9 janvier 1997 |
Repousser continuellement les échéances, cela s'appelle la procrastination. Un mal qui peut faire des ravages chez les étudiants universitaires.
Qui n'a pas eu, un jour, à remettre au lendemain ou à repousser une échéance? Ce phénomène, pour tout à fait humain qu'il soit, prend parfois des proportions chroniques et tragiques quand il sévit dans le milieu scolaire, plus encore, universitaire.
"On a tous tendance, comme êtres humains, à agir de la sorte devant des tâches qui semblent complexes ou désagréables.

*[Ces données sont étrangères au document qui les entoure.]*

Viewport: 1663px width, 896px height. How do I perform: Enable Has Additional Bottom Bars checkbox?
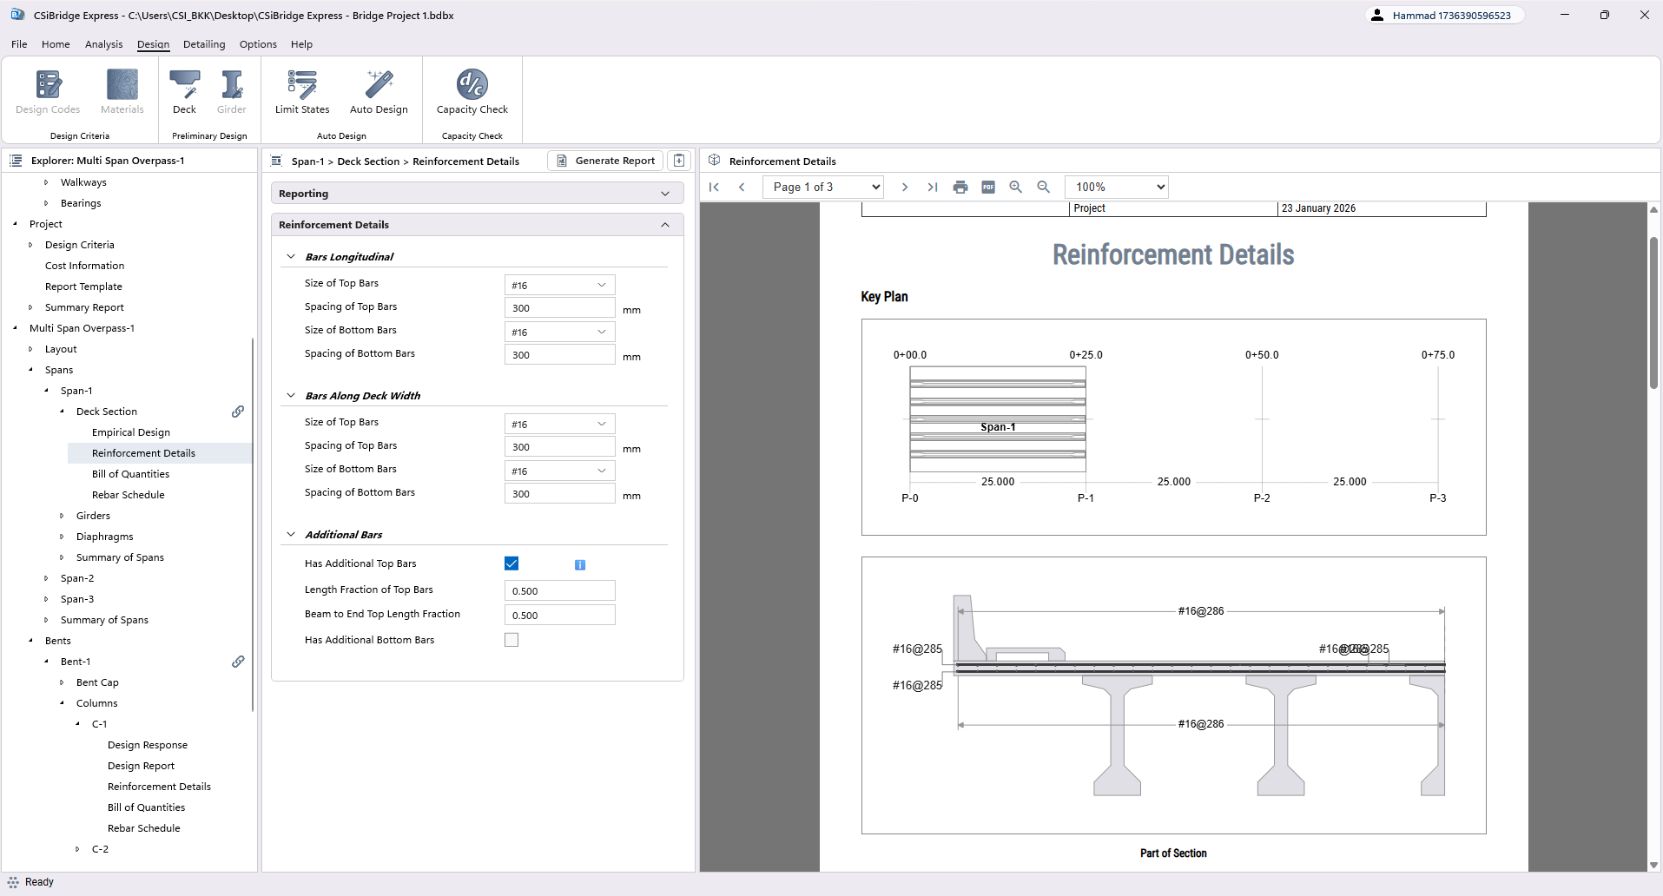pos(511,640)
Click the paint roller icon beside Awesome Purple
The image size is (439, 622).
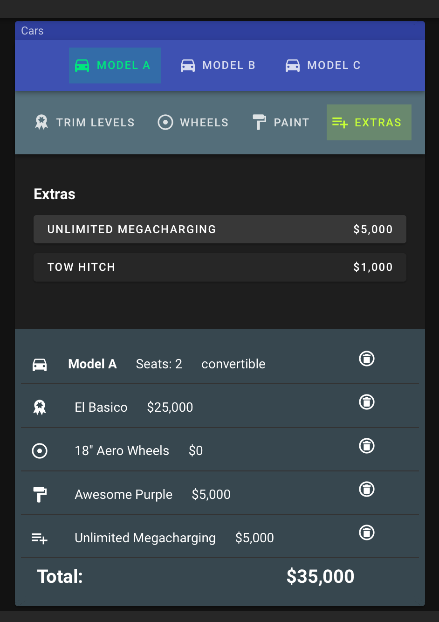coord(40,495)
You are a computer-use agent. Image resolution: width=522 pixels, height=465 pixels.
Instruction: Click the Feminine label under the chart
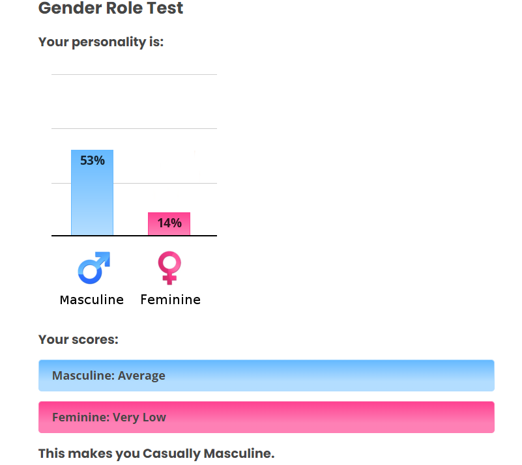170,300
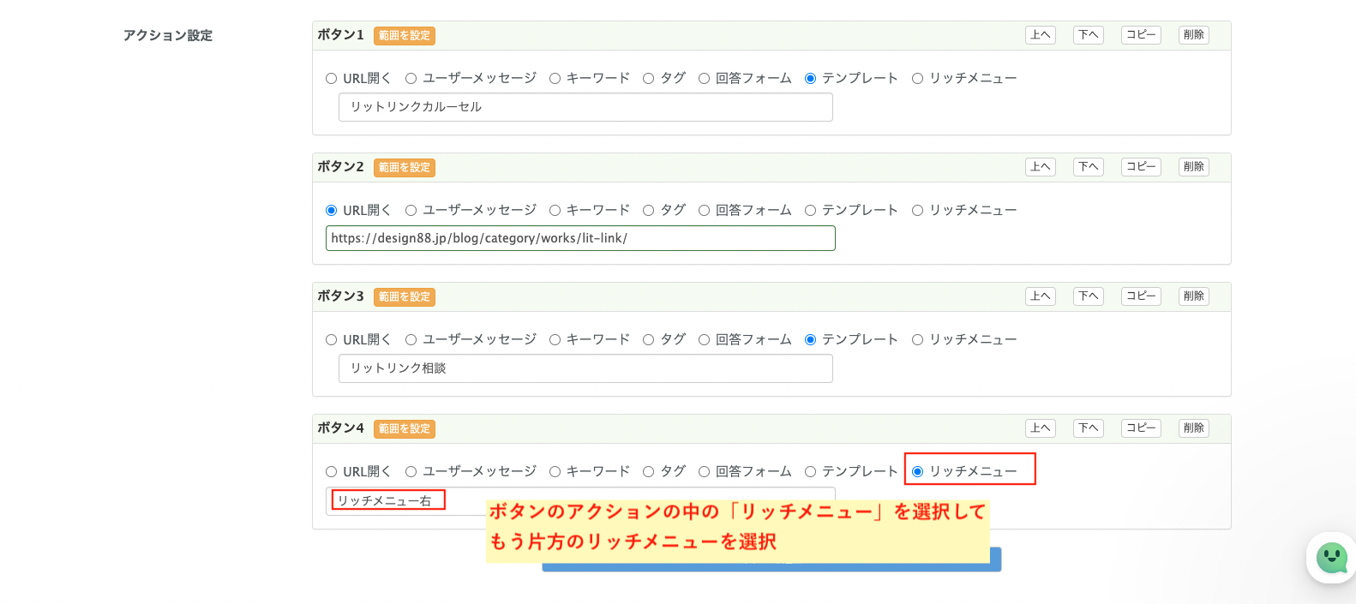Click ボタン1 範囲を設定 orange button
The height and width of the screenshot is (604, 1356).
(x=405, y=36)
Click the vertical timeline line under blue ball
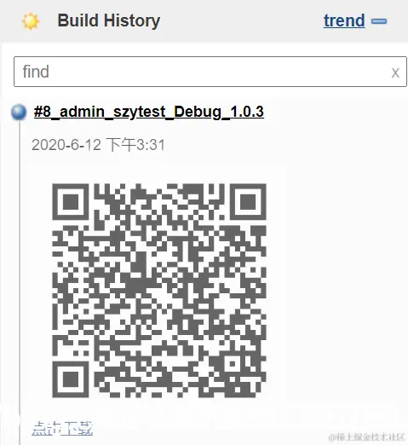 coord(20,281)
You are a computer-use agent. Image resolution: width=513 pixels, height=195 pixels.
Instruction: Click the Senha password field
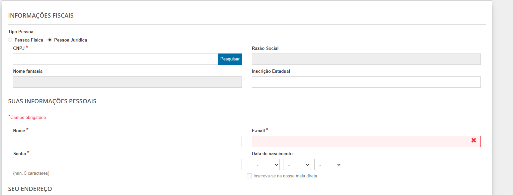(x=127, y=164)
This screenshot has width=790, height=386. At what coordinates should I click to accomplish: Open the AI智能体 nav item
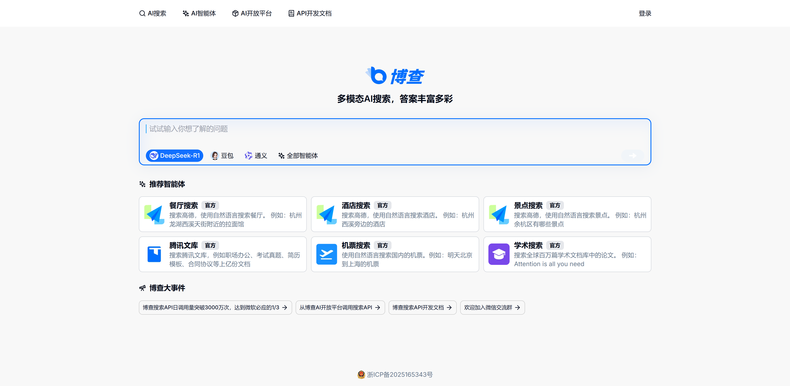(x=199, y=13)
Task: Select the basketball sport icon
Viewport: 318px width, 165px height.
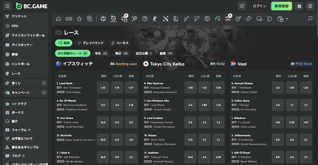Action: [145, 19]
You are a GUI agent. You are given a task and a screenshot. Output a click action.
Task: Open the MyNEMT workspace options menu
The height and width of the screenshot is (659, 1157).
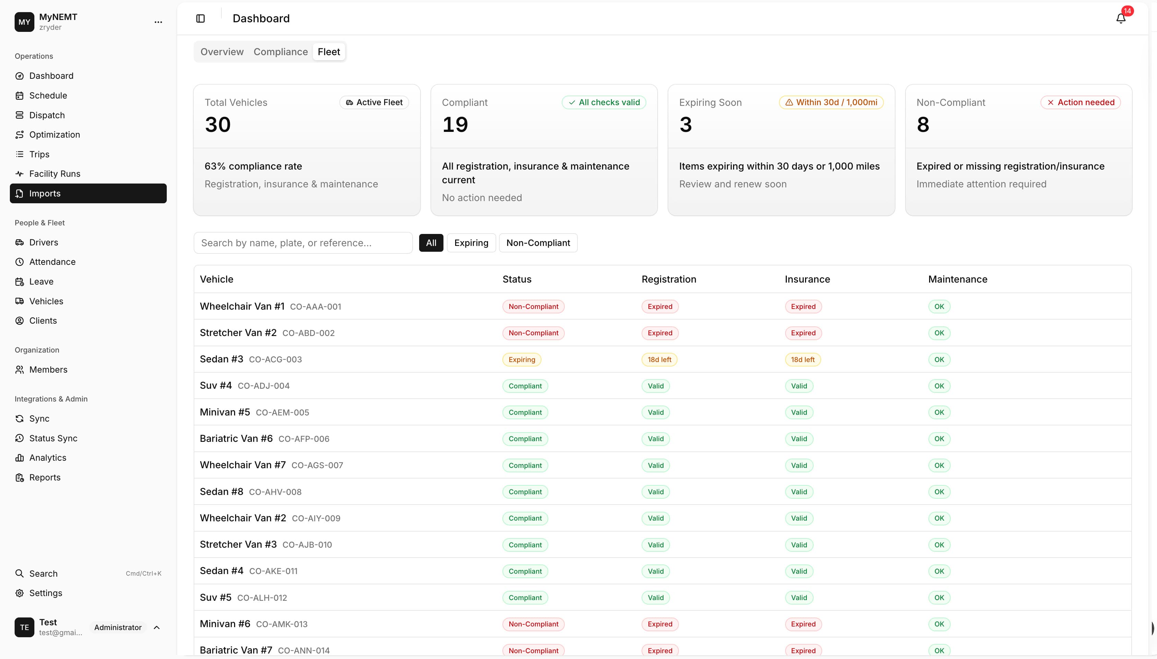[x=158, y=21]
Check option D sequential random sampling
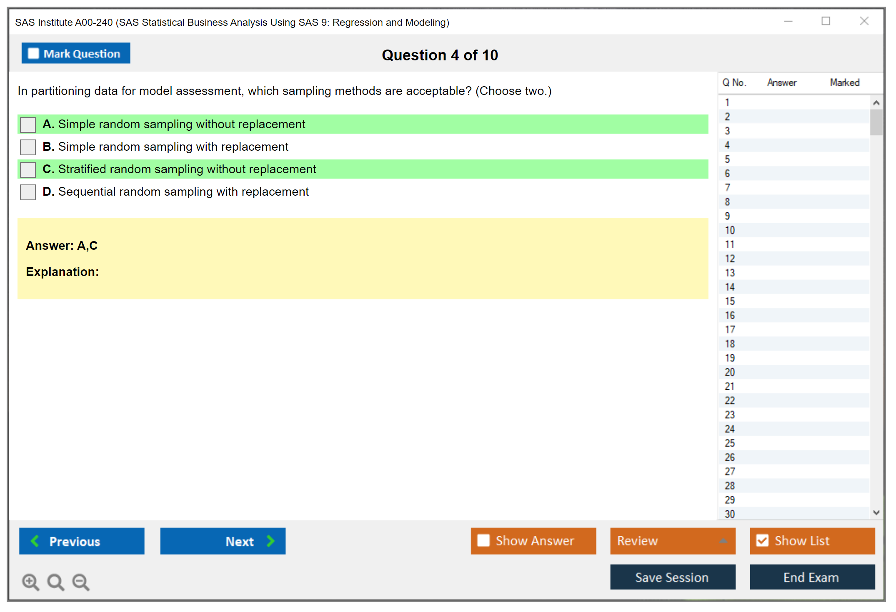 click(28, 192)
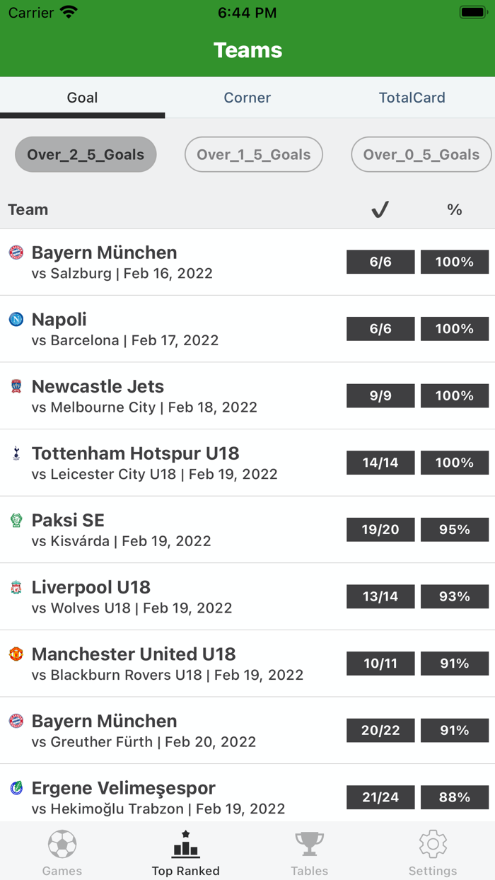Click the Manchester United U18 badge
Image resolution: width=495 pixels, height=880 pixels.
[16, 654]
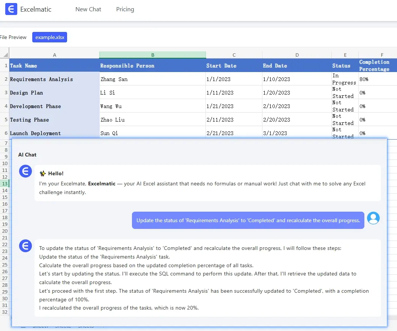The height and width of the screenshot is (331, 397).
Task: Click the Excelmatic avatar beside the Hello message
Action: click(25, 171)
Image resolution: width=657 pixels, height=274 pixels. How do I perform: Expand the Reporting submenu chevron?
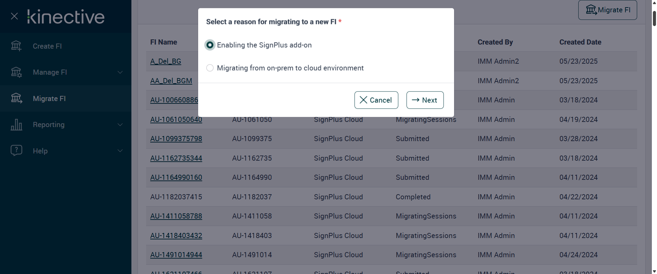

Mais quand un individu reporte constamment à plus tard et qu'il se place ainsi dans des conditions pénibles, on peut alors vraiment dire qu'il y a un problème, qu'il y a procrastination."
Anne-Louise Fournier, conseillère au Service d'orientation et de counseling, sait de quoi il retourne: elle se penche sur le traitement en groupe de la procrastination.
Un phénomène d'évitement
Les scénarios habituels, que la conseillère fait se dérouler
sous nos yeux, nous font voir un procrastinateur universitaire qui remet
un travail à plus tard, quitte à perdre des points, qui se
retrouve la veille d'un examen, à 2 h 45 du matin, en train d'étudier
parce qu'il n'avait pas encore commencé à le faire, et qui
se crée des situations périlleuses pouvant entraîner,
pour beaucoup, l'abandon de cours... et des échecs.
"Les gens aux prises avec ce genre de problème vivent un cycle qui se répète toujours, confie Anne-Louise Fournier. Ils se disent : "Cette fois-ci, je vais m'y mettre". Ils pensent, ils pensent et ils s'organisent, mais ils ne vont jamais arrivés à démarrer. Ils vont se qualifier de paresseux, mais ils vivent davantage dans la culpabilité, la peur. Dans le fond, la procrastination, c'est un phénomène d'évitement." Et le salut est loin d'être dans la fuite car, fait remarquer la conseillère, plus ils reportent, plus cette peur augmente et devient omniprésente.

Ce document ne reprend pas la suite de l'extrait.